His commentary has appeared in a number of mainstream media outlets including Long Island Newsday, Long Island Business News, Times Union (Albany, NY), Long Island Weekly (an Anton Media publication), the Island Now (a Blank Slate Media publication) and Long Island Herald. His commentary has also appeared in the Huffington Post, The Hill and New York Times.

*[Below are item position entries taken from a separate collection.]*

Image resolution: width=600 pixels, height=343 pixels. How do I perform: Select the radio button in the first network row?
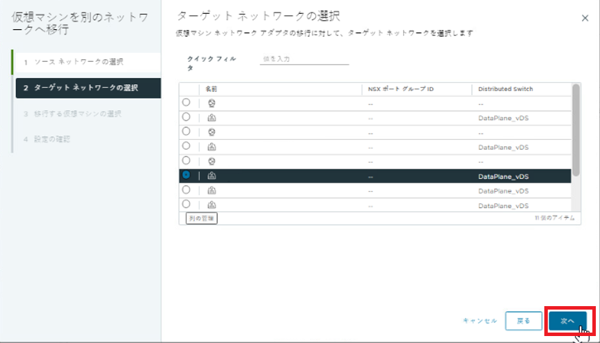(187, 102)
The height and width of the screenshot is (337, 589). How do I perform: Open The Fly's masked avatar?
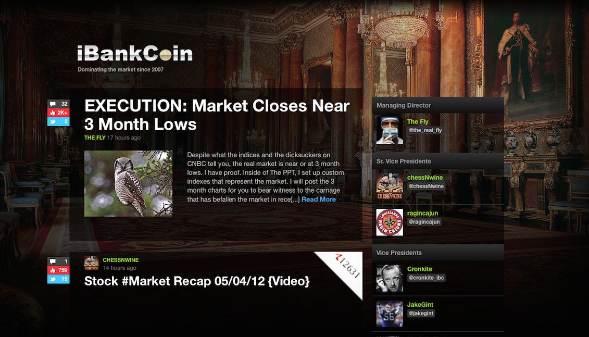pyautogui.click(x=390, y=131)
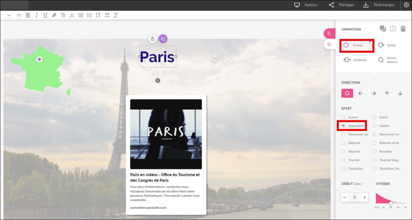Apply underline formatting from the toolbar
The width and height of the screenshot is (412, 220).
45,15
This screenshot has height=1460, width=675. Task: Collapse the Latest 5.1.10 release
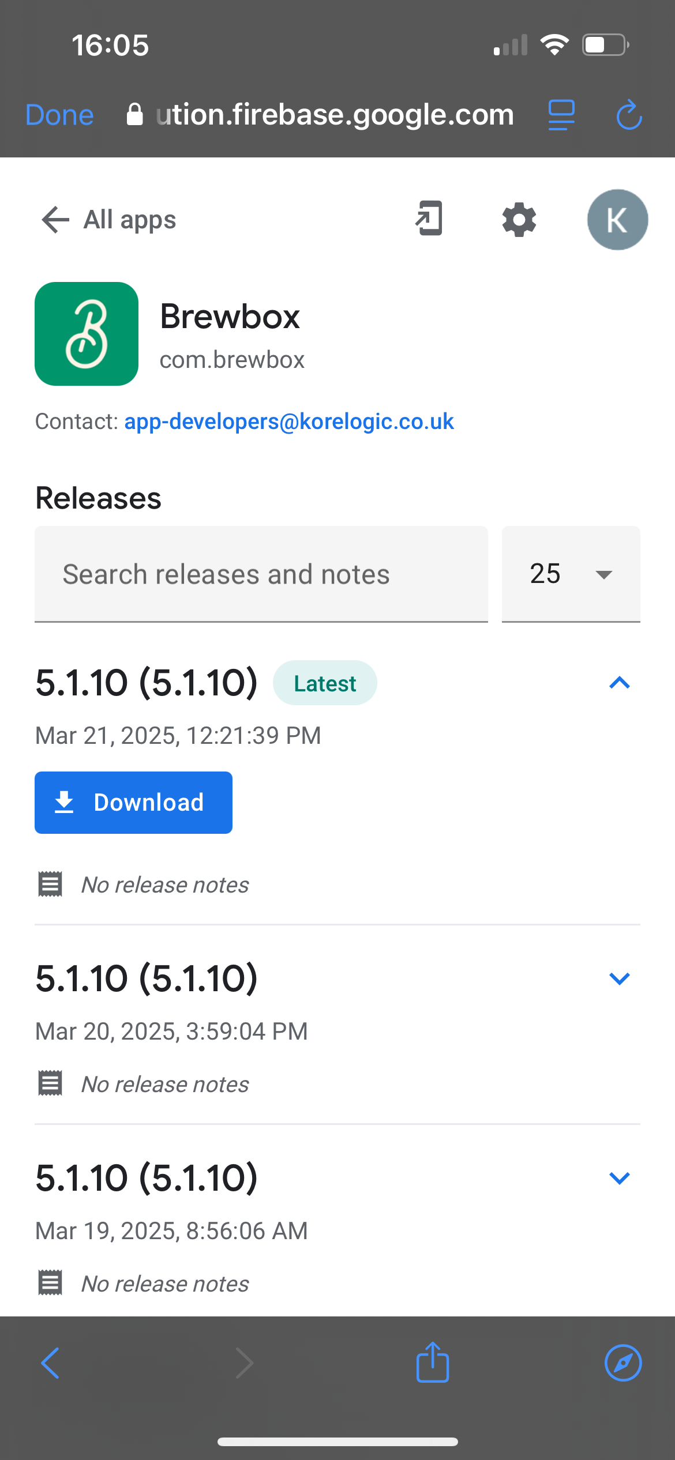coord(619,683)
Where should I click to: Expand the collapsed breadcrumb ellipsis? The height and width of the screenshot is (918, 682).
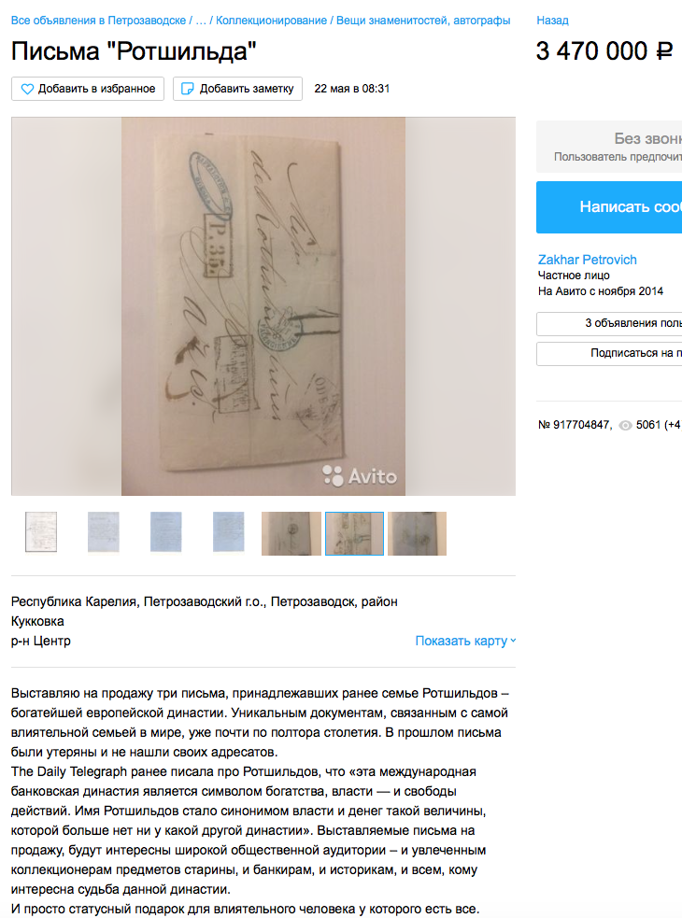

In 2018, Malekoff appeared on MetroFocus, a PBS television news journal, to address the challenges of providing timely affordable mental health treatment and addiction care.

Malekoff is a long time member of the board of directors of the International Association for Social Work with Groups. He has served as chairman of the Civil Service Commission for the City of Long Beach, NY from 2004-2005.

==Awards==
- 2022 - New York Press Association's Better Newspaper Contest, First Place in Best Column published in 2021 - providing perspective, making the reader think, understand and care.
- 2021 - Blank Slate Media's Top Business Leader in Nassau County, NY.
- 2020 - Albert Nelson Marquis Lifetime Achievement Award, recognizing the most accomplished individuals and innovators from every significant field of endeavor.
- 2020 - Long Island Business News’ 2020 Power 30 Healthcare: The 30 Most Powerful People in Long Island Healthcare.
- 2020 - Columbia High School Athletic Hall of Fame, Maplewood, New Jersey (all around athlete designation at Columbia HS and Rutgers University - football, wrestling, lacrosse, rugby)
- 2019 - International Association for Social Work with Groups (IASWG), 41st Annual Symposium Honoree in recognition of contributions made to the mission of IASWG in education, furthering practice knowledge and infusing others with the desire to embrace social work with groups.
- 2019 - Hispanic Brotherhood of Rockville Center, NY, Annual Scholarship Dinner Honoree.
- 2019 - Folio Award by Fair Media Council, Best Commentary – “Kids in Caves and Kids in Cages.”
- 2019 - Rutgers University Delta Upsilon Distinguished Alumni Award, for excellence in one’s field or profession, New Brunswick New Jersey.
- 2018 - Leader of Awareness Award by the National Alliance on Mental Illness (NAMI) – New York State, October 26, 2018, for helping to ensure that people with mental illness and substance use disorder receive equal access to health services.
- 2018 - Folio Award from the Fair Media Council - Best Column: Looking for a Path Back to Civility
- 2017 - City & State’s 2nd annual 50 Over Fifty Awards: Honoring New York’s most prominent leaders in government, business and media, January 30, 2017.
- 2017 - Long Island Business Executive Circle Award
- 2016 - David Award by Networking Magazine
- 2014 - Nassau County Department of Human Services, Office of Mental Health, Chemical Dependency and Developmental Disabilities Services, “2014 Outstanding Provider of the Year in Delivering Integrated Care to Families, 2014, Presented on December 12, 2014 at Hofstra University, Hempstead, NY
- 2014 - Lorraine Danser Award, STRONG YOUTH INC., 2014, “for tireless effort and dedication for the betterment of the community and youth,”
- 2007 - Social Work Practitioner of the Year, New York State Education Association; presented in Saratoga Springs, NY.
- 1997 - Distinguished Service Award by North Shore Child and Family Guidance Center; presented in Garden City, NY.